Work to be completed: Locate the line that contains "618x270 pixels." in the entries below. Retype it and all following lines through the final one, character for character.

Data supplied:
****************

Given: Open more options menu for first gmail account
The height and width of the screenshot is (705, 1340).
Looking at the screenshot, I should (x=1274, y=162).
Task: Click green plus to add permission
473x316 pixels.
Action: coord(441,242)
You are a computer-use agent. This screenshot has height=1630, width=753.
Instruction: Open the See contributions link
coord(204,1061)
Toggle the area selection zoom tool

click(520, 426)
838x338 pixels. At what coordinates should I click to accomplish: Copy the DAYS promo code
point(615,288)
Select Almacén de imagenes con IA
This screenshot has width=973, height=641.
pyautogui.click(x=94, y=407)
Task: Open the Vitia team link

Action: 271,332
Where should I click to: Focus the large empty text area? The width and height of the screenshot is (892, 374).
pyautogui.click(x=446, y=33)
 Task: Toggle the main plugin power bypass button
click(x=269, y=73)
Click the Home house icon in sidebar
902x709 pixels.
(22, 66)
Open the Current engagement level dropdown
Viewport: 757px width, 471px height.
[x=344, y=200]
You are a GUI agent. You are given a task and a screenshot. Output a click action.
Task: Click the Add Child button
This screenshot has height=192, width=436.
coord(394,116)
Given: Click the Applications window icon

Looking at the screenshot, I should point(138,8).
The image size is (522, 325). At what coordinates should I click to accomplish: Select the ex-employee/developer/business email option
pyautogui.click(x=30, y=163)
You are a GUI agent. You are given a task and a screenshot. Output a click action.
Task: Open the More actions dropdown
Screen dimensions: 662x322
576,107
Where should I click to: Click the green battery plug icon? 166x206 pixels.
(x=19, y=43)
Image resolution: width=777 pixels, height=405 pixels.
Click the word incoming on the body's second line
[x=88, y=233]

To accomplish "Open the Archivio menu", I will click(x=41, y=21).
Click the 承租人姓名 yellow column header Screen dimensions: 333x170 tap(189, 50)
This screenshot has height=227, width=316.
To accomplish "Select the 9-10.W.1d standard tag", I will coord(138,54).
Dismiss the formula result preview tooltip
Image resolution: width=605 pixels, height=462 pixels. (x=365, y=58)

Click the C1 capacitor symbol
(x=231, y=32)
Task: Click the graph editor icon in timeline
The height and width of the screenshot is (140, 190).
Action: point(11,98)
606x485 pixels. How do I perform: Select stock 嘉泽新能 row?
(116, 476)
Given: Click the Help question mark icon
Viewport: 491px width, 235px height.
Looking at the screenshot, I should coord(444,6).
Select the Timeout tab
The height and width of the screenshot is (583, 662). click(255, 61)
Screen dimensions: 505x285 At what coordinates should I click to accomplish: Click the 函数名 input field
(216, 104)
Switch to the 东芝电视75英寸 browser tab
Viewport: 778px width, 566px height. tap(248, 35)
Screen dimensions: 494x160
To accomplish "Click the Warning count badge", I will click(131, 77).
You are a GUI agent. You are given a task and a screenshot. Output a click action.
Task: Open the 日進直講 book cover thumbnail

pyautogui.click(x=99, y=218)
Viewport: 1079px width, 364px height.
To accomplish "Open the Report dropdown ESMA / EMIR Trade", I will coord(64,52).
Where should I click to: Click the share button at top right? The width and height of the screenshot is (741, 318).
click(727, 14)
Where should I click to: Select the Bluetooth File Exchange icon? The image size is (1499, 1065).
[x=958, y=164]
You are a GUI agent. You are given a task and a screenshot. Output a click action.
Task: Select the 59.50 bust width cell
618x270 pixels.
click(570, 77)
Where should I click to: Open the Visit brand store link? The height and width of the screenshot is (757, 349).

****************

Problem solution:
618x270 pixels.
click(570, 77)
Where should I click to: Open the Visit brand store link? The height and width of the screenshot is (757, 349).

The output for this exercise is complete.